Loyola Academy is a private, Catholic, co-educational college preparatory high school run by the USA Midwest Province of the Society of Jesus in Wilmette, Illinois, a northern suburb of Chicago, and in the Roman Catholic Archdiocese of Chicago. It is a member of the Jesuit Secondary Education Association and the largest Jesuit high school in America, with over 2,000 students from more than 80 different zip codes throughout the Chicago area. It was founded by the Jesuits in 1909.

History
Loyola Academy was founded as a Roman Catholic, Jesuit, college preparatory school for young men in 1909. The school was originally located in the Rogers Park neighborhood of Chicago, on the campus of Loyola University Chicago's Dumbach Hall; it moved to the current Wilmette campus in 1957. Both Loyola University and its prep school adjunct, Loyola Academy, grew out of St. Ignatius College Prep, a Roman Catholic, Jesuit college preparatory school in Chicago that was founded in 1870 as St. Ignatius College, with both university and preparatory programs for young men. While St. Ignatius transitioned to being solely a preparatory school and remained in the same location, Loyola Academy and University were established in Rogers Park. All three institutions were named after the Basque intellectual and a military officer in the army of a Duke, St. Ignatius of Loyola, who founded the Jesuits.

Records to use:
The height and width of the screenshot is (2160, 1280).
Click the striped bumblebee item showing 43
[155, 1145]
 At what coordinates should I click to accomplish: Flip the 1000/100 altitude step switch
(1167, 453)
--
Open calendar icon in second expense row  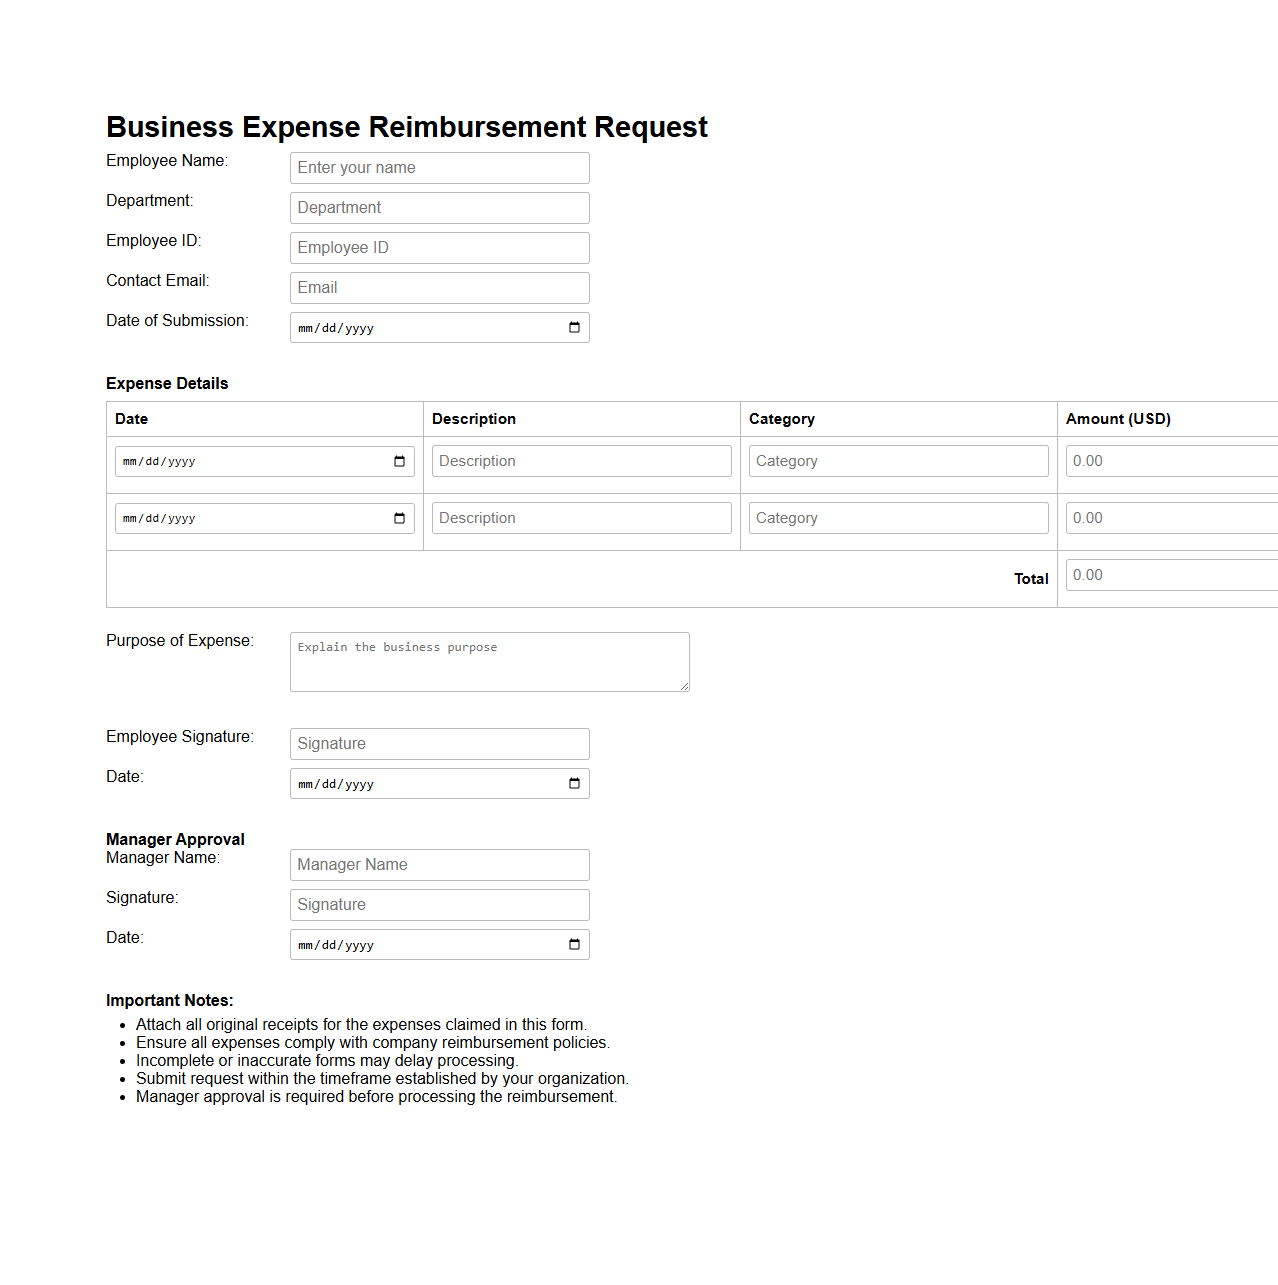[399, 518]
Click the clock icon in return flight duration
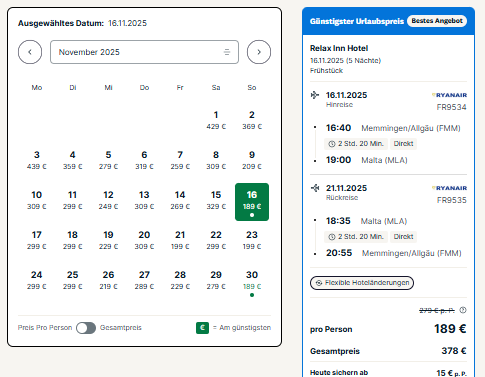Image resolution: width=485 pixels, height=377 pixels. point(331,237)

What you will do:
a) Copy out the rows from the line with "At what coordinates" up to and including the line with "(1167, 453)", requests included, and shift every coordinate in their answers by -38.
b) Pick up the text on Loyola Academy after its final sentence and carry it on.

The results:
a)
 At what coordinates should I click to accomplish: Flip the 1000/100 altitude step switch
(1129, 415)

b)
As a precondition to granting approval to move to the suburbs, the Archdiocese of Chicago required the Jesuits to stipulate that they would continue to serve the young Roman Catholic men of the city of Chicago. Consequently, Loyola Academy has had a significant representation of Chicago residents of various financial means, giving the school an economic diversity fairly unique in the Chicago area. This was achieved through the use of various scholarships and forms of financial aid.

Loyola Academy maintained the strict disciplinary and academic regimen seen in most of the exclusive American prep schools during the bulk of its history. Students were required to wear blazers and ties, maintain silence when moving between classes, attend weekly Mass on campus, address their teachers as either "sir" or "Father", and also maintain a demeanor befitting the Jesuit educational ideal of "Men for others."

One of Loyola's "sister schools" was Regina Dominican High School, an all-girls Academy located less than a mile away in Wilmette. Beginning in 1970, small groups of select Regina students began commuting to Loyola to take selected advanced science and computer science classes, as these classes were unavailable on their campus at the time.

The Jesuit presence has fallen off from what it once was, with some 40 priests teaching and working at the school in 1961, down to 11 out of roughly 200 staff members in 2007. The priests left for a variety of reasons. Some left due to the child abuse cases surrounding the Catholic church.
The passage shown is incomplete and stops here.